*Records for the task*:
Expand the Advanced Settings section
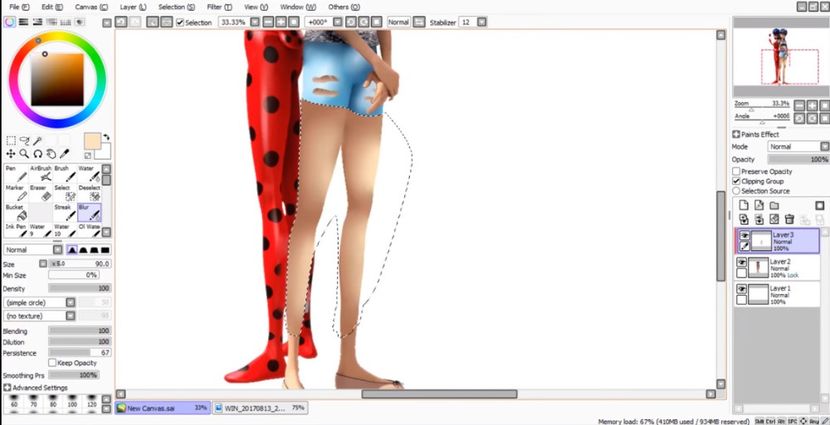The image size is (830, 425). click(7, 387)
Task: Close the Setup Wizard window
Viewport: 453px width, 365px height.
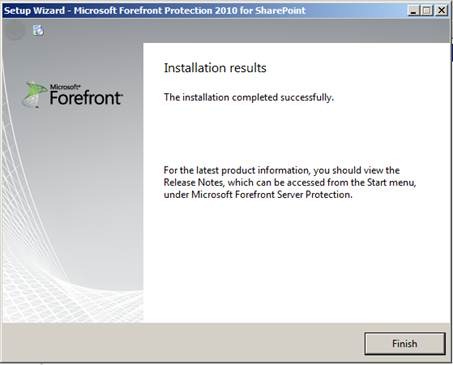Action: (x=441, y=11)
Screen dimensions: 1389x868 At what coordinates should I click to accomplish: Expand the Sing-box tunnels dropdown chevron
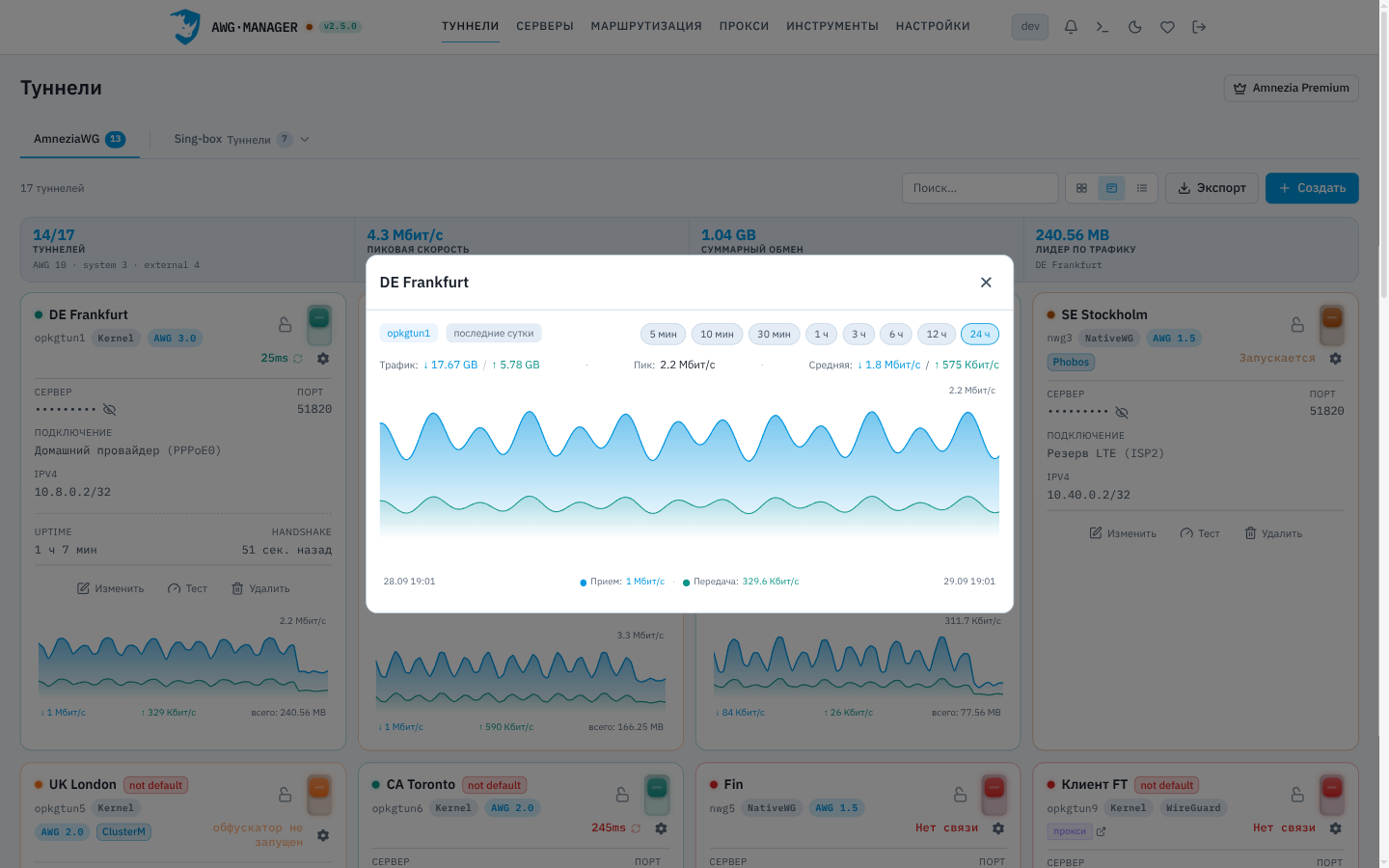(305, 139)
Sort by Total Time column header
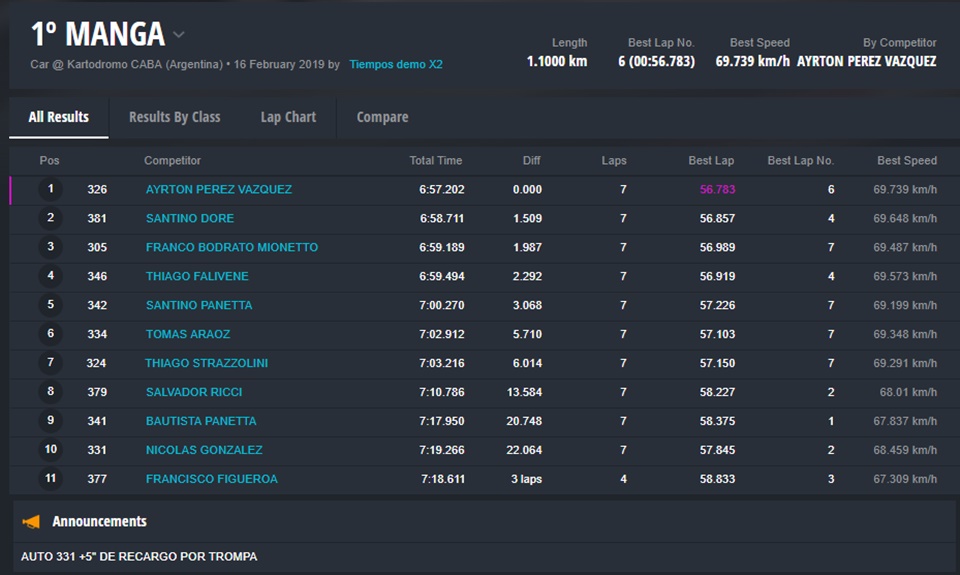This screenshot has height=575, width=960. [435, 160]

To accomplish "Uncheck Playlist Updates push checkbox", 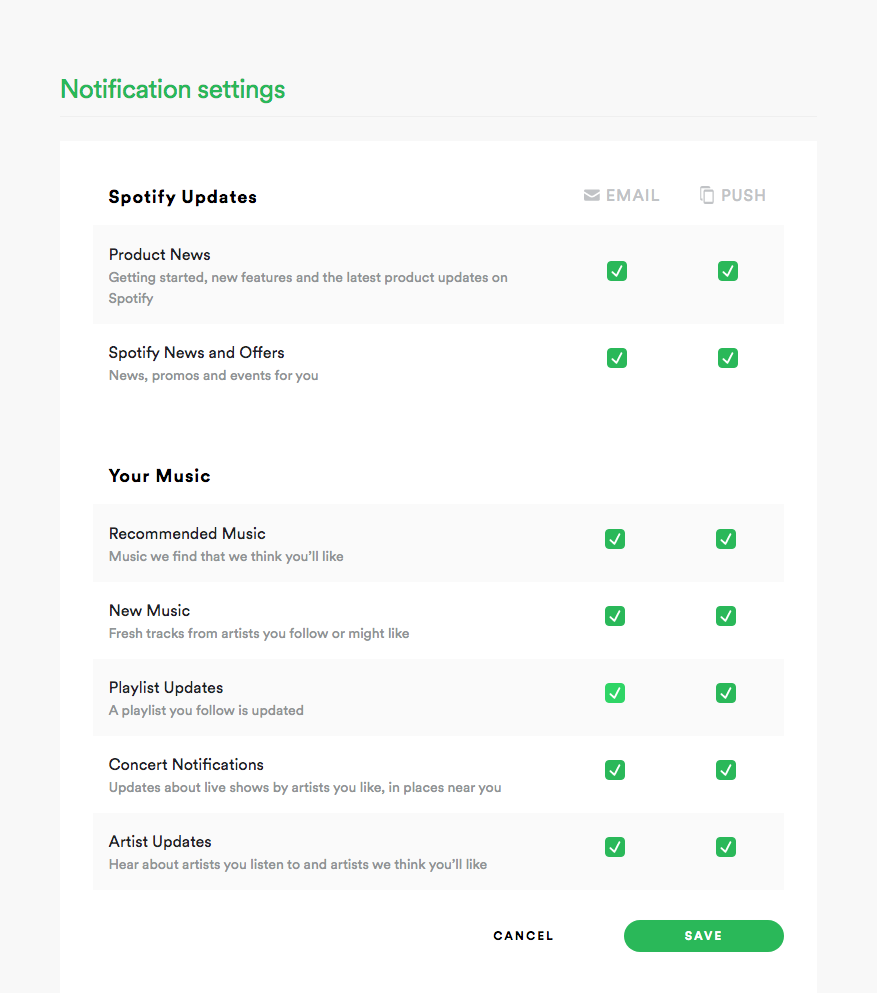I will pos(726,693).
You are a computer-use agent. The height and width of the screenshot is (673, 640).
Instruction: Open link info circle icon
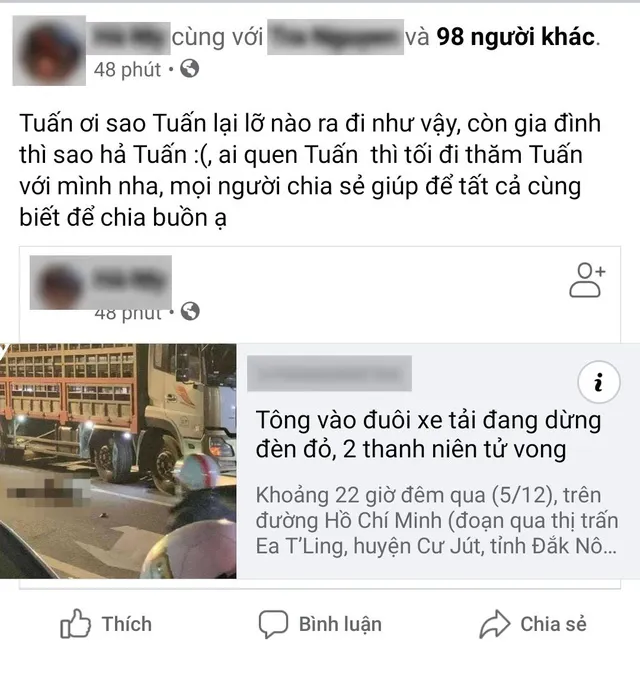tap(599, 382)
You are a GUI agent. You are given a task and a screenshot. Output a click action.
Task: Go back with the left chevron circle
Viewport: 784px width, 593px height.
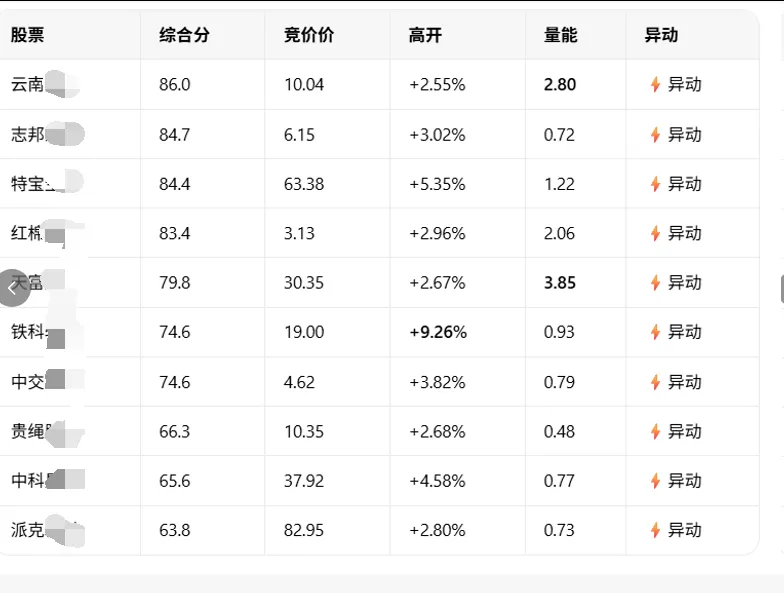(14, 288)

*Task to complete*:
Where a line in the records above contains the word "agent", copy that line.

*The completed task*:
You are a computer-use agent. The height and width of the screenshot is (673, 640).
You are a GUI agent. You are given a task and a screenshot. Output a click action.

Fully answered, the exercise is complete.